**Selected excerpt**

Both the candidates are making unrealisable promises to the electorate on economic benefits to the people if elected. These are mere election gimmicks. At least on this front, both the main candidates are at the same level of deceiving the masses. However, as pointed out earlier, UNP could guide SF to shore-up the economy with their relative efficient management of the economy in the past.

Therefore, in the three critical issues facing the country, viz. conflict, governance, and economy, SF is likely to perform relatively better than MR, if elected. At least in the case of SF there is scope for hope, whereas in the case of MR there is NO hope.

7. Conclusion

Sarath Fonseka is being castigated for not having any political experience. I would argue that it is the single most strength of SF. All the traditional politicians have failed the country and I would gamble on a non-traditional politician like SF. Politicians representing the two main political parties in Sri Lanka have been warming the seat of power for the past 62 years and dithering on taking decisions on pressing issues facing the country and involving in self-seeking parochial politics. It is time for a person above party politics to take the reins of the country. Besides, I wish there were many more public servants in Sri Lanka who would stand-up to the tyranny of political authorities like SF has done (particularly I wish we had an Election Commissioner of the calibre of the former Chief Election Commissioner of India T.N. Sheshan).

Sri Lanka has experienced two types of terrorism since 1971: one is the anti-state terrorism of the Janatha Vimukthi Peramuna (JVP – People’s Liberation Front) and the LTTE (and other armed groups of the North & East), and the other is state terrorism practised by successive governments (both SLFP-led and UNP-led) to quell anti-state terrorism and dissent within and outside the ruling party. Although Sri Lanka has successfully defeated both anti-state terrorisms of the JVP and LTTE, it is yet to defeat state terrorism. No one is better suited to end state terrorism than a former soldier who has borne the brunt of anti-state terrorisms of the past.

It’s time to stand-up against the tyranny of the Rajapaksa joint-family rule in the same way few of us in the Tamil community stood-up against fascism of the Tigers. We have to either make a decision to pawn the country to the Rajapaksa joint-family or else decide to vote for positive change and hope. But, whoever loses the election should bury the hatchet (of self-serving parochial politics) and lend his support to the victor to constructively and positively address the three critical issues facing the country, viz. conflict, governance, and economy. Even if SF does not win the Presidential election, if he could prevent the ruling party getting a two-thirds majority (which was a real possibility few months ago) in the subsequent parliamentary elections he would have done a great service to the people of this country. A two-thirds majority in Parliament for the Rajapaksa joint-family rule is most likely result in a life-time President (a`la Robert Mugabe of Zimbabwe) and repeal of the 13th and 17th Amendments to the Constitution.

**Goal of the exercise**
In the election commentary, change "LTTE" to "Tigers" in the part that begins at the words "Sri Lanka has experienced" and stops after "of the past.", then write out that part again.

Collected data
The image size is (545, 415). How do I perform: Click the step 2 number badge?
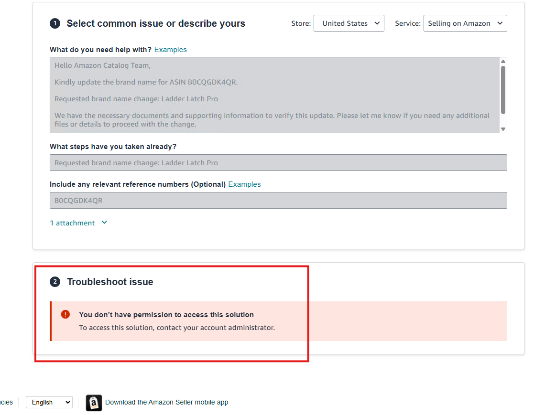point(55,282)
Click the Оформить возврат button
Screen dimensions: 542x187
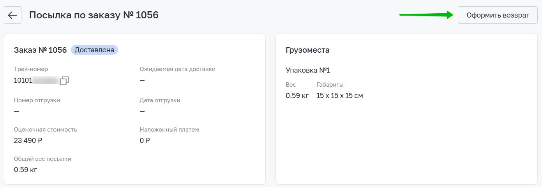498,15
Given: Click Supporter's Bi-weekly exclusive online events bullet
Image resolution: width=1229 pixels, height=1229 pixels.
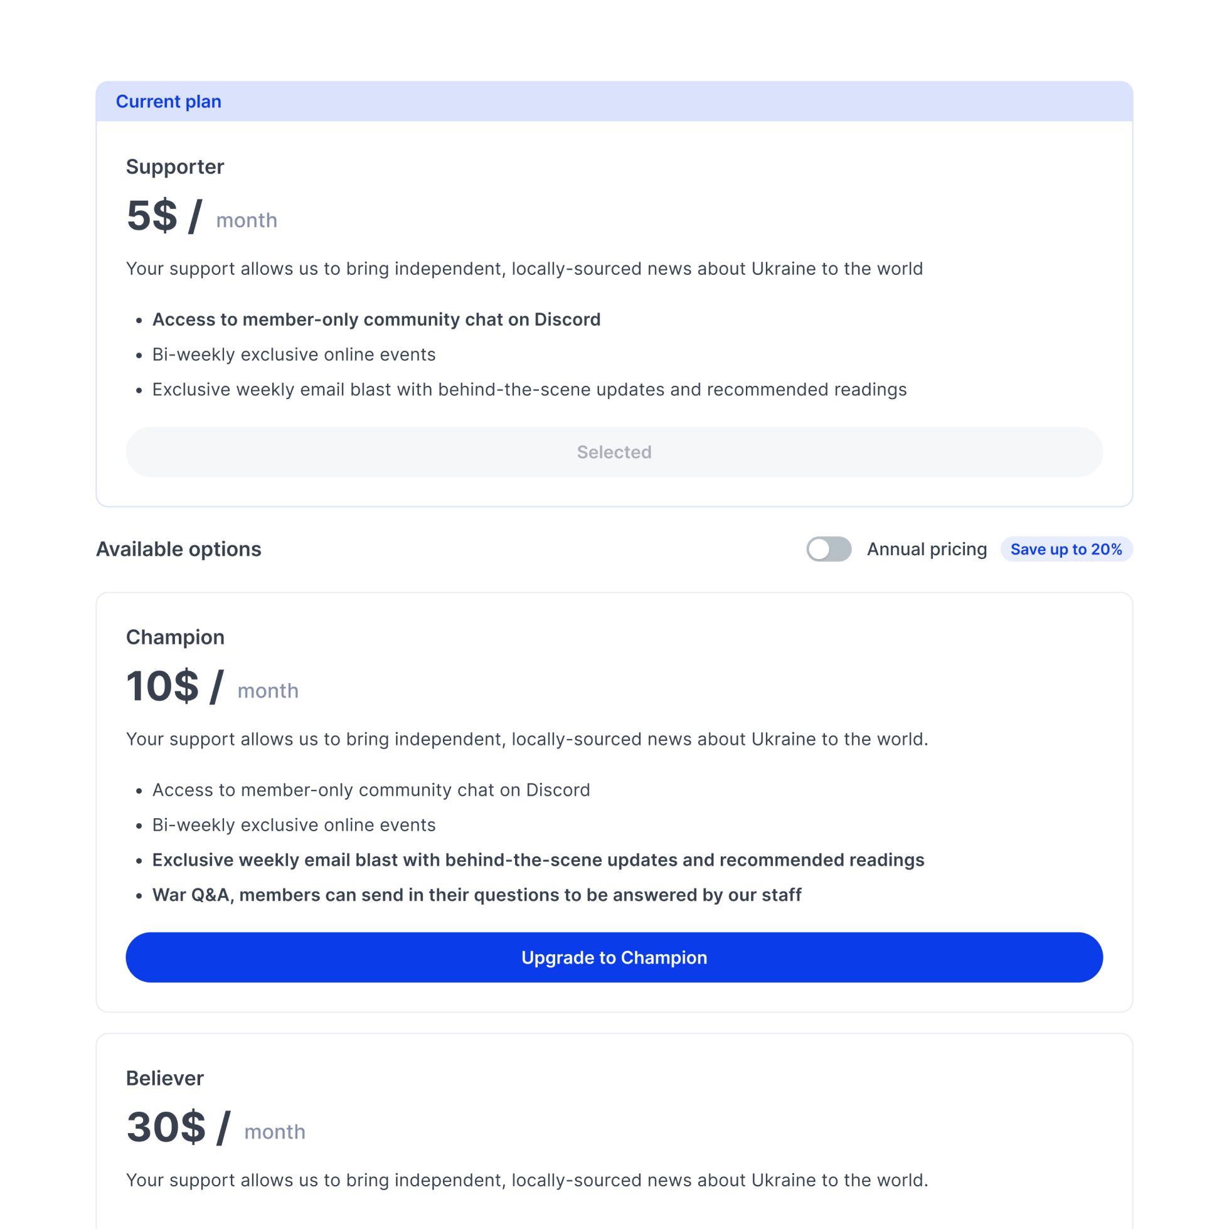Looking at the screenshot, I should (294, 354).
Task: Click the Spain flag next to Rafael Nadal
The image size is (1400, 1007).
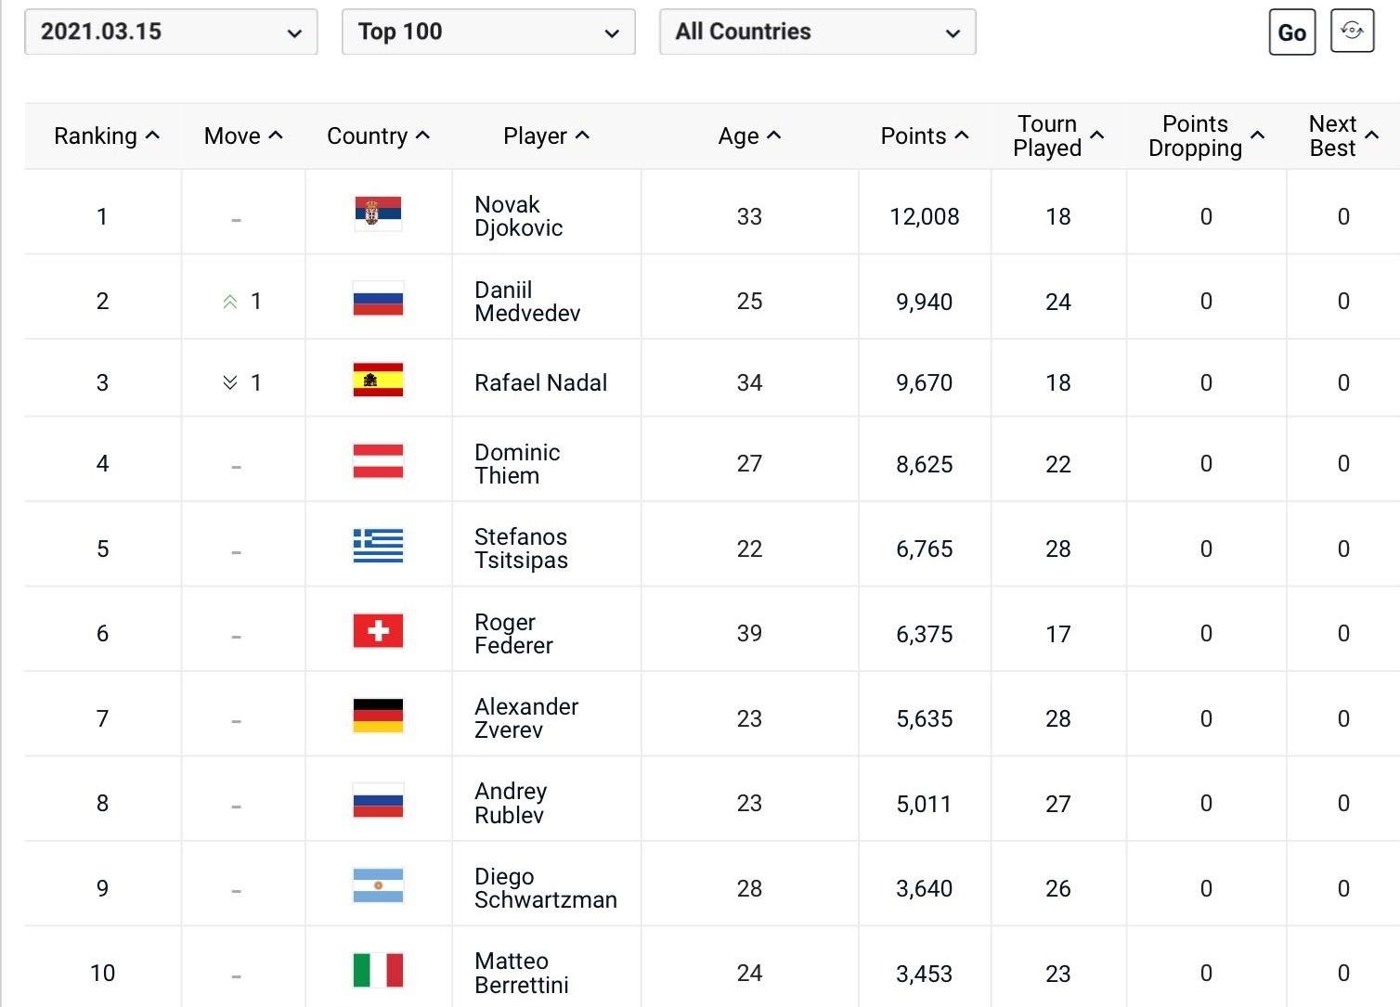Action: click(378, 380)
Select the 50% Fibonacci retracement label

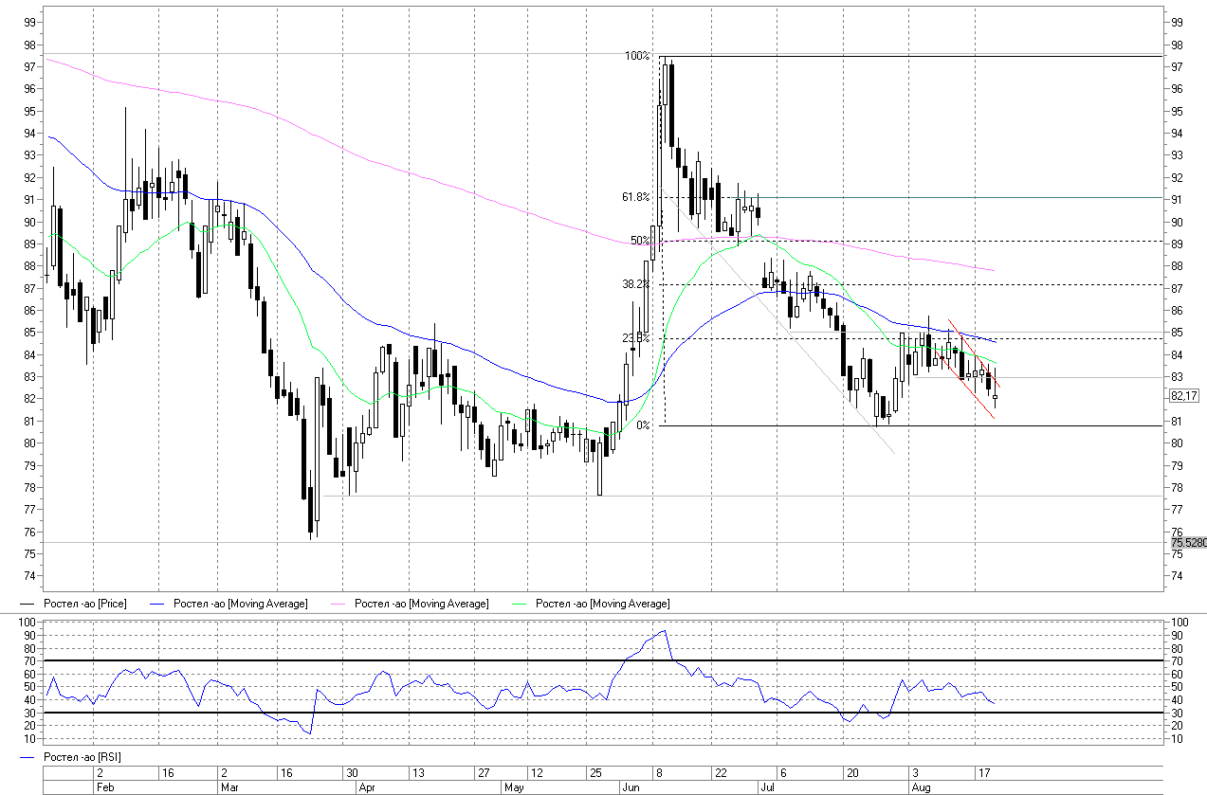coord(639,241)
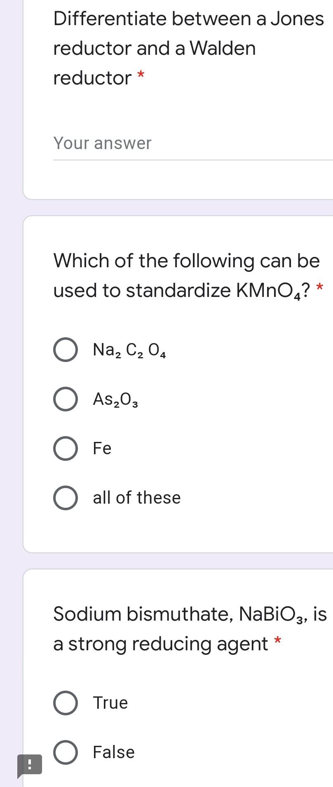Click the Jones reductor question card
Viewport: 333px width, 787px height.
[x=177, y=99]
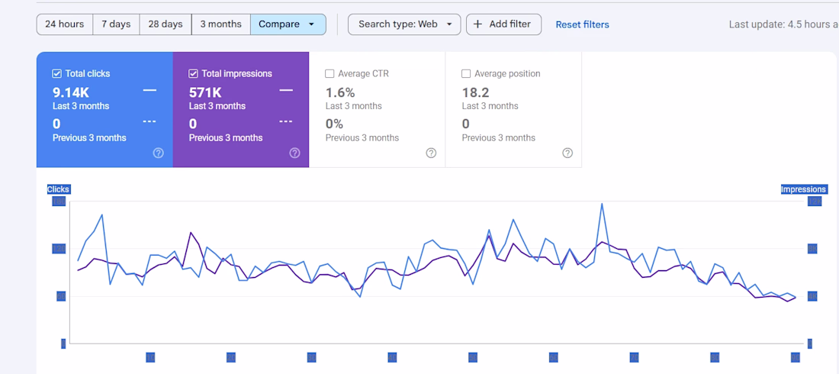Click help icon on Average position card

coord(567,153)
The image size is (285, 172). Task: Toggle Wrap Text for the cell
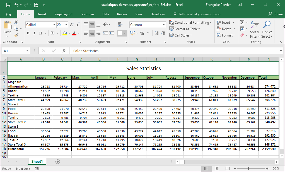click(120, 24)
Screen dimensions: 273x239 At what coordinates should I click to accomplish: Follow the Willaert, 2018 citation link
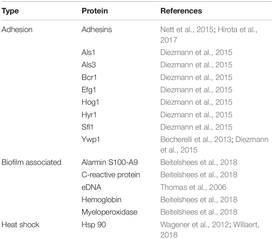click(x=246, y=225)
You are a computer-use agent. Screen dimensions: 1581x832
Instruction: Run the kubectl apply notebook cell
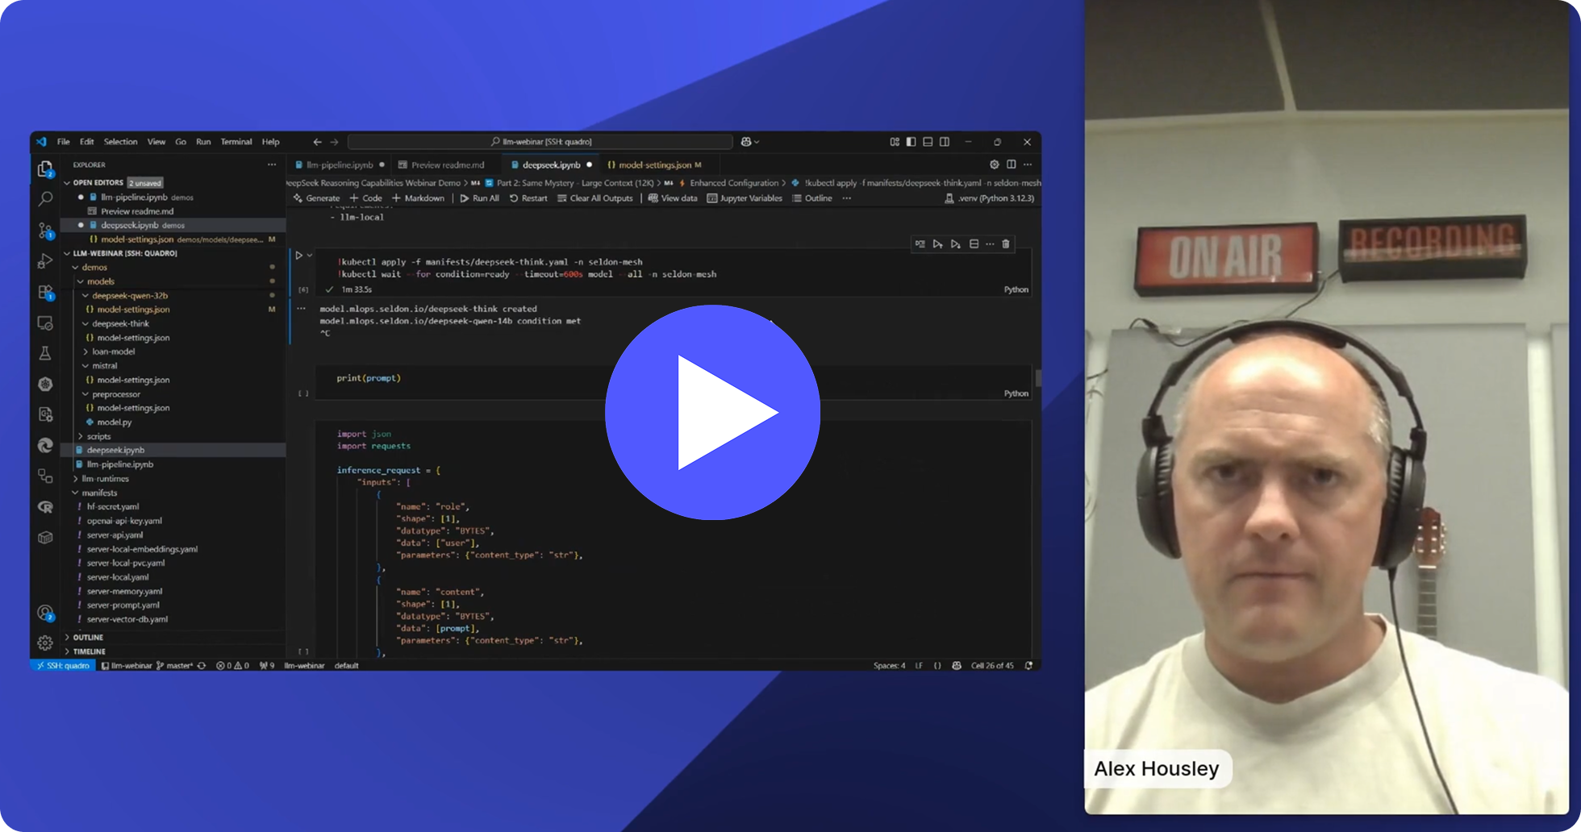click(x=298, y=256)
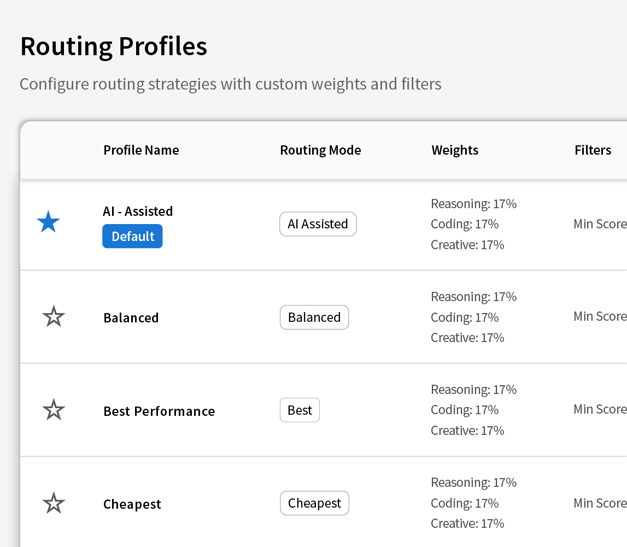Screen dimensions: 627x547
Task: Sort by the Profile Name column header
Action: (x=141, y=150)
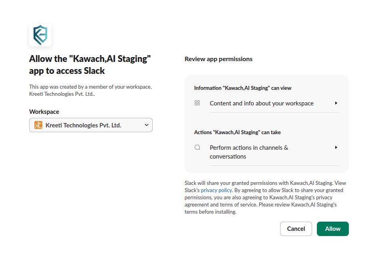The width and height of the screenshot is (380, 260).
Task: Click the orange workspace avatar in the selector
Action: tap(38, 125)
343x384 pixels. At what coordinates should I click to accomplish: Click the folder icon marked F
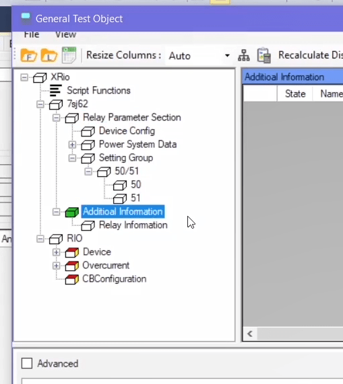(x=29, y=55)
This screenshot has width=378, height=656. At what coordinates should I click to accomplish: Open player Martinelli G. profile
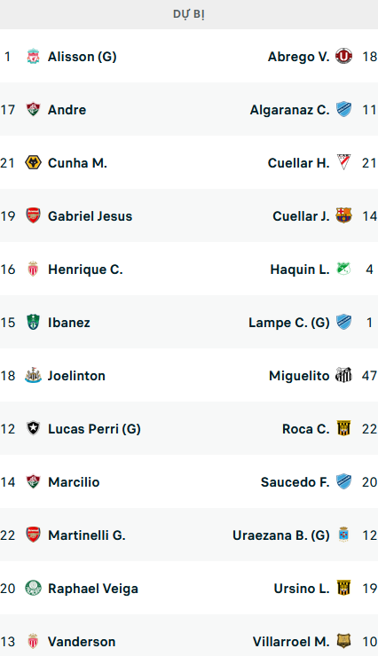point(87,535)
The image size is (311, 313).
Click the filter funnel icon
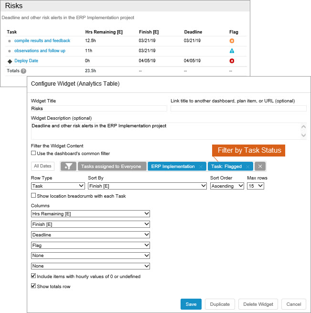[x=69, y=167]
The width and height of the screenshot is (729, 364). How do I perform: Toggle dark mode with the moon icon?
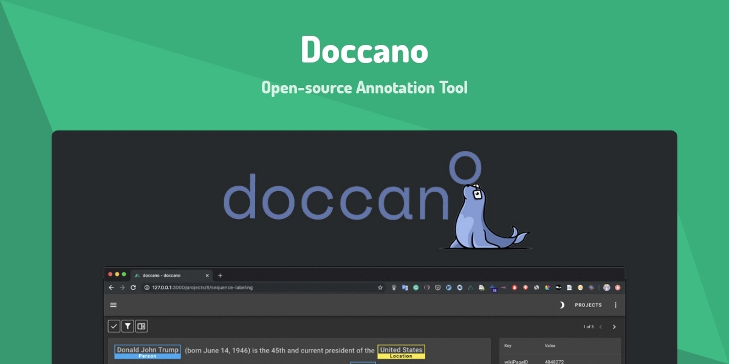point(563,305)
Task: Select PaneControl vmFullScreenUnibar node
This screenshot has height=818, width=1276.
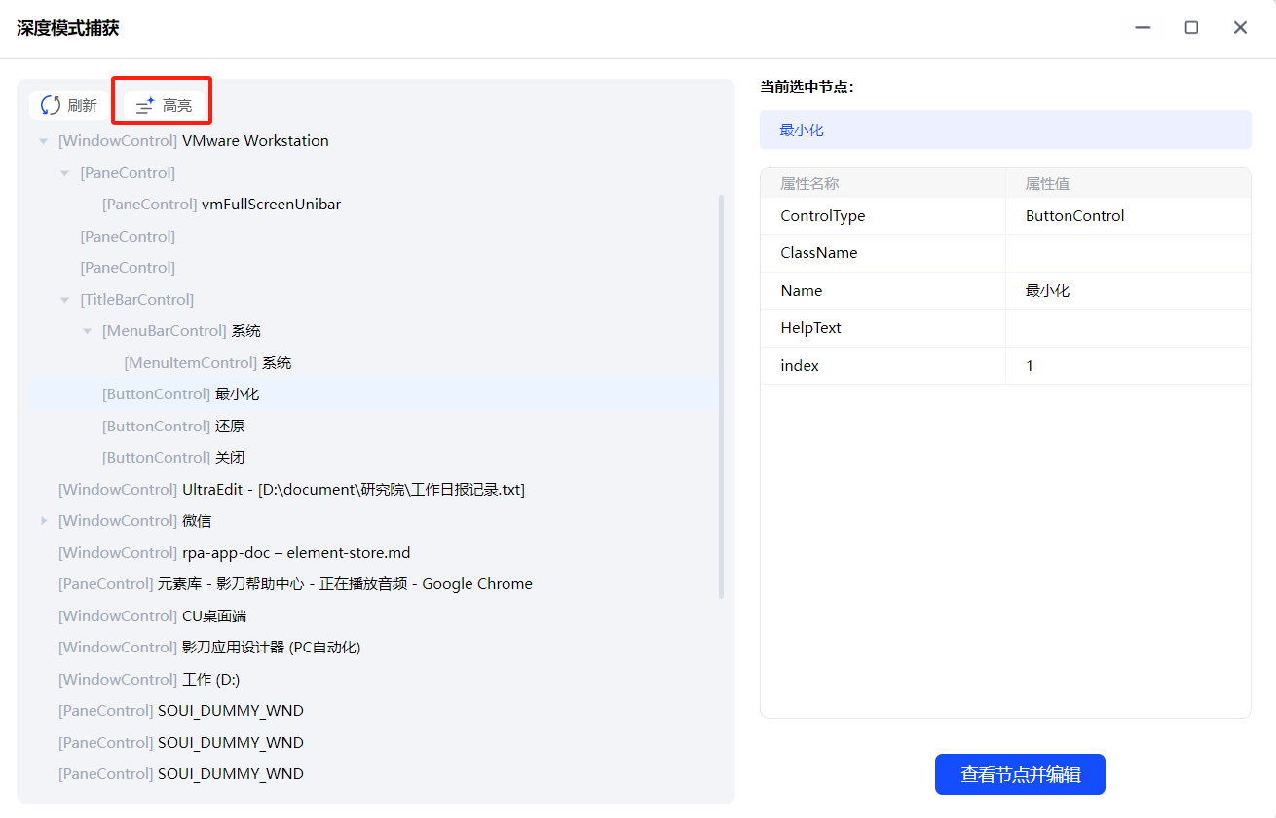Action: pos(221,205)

**Answer**
Sri Lanka has experienced two types of terrorism since 1971: one is the anti-state terrorism of the Janatha Vimukthi Peramuna (JVP – People’s Liberation Front) and the Tigers (and other armed groups of the North & East), and the other is state terrorism practised by successive governments (both SLFP-led and UNP-led) to quell anti-state terrorism and dissent within and outside the ruling party. Although Sri Lanka has successfully defeated both anti-state terrorisms of the JVP and Tigers, it is yet to defeat state terrorism. No one is better suited to end state terrorism than a former soldier who has borne the brunt of anti-state terrorisms of the past.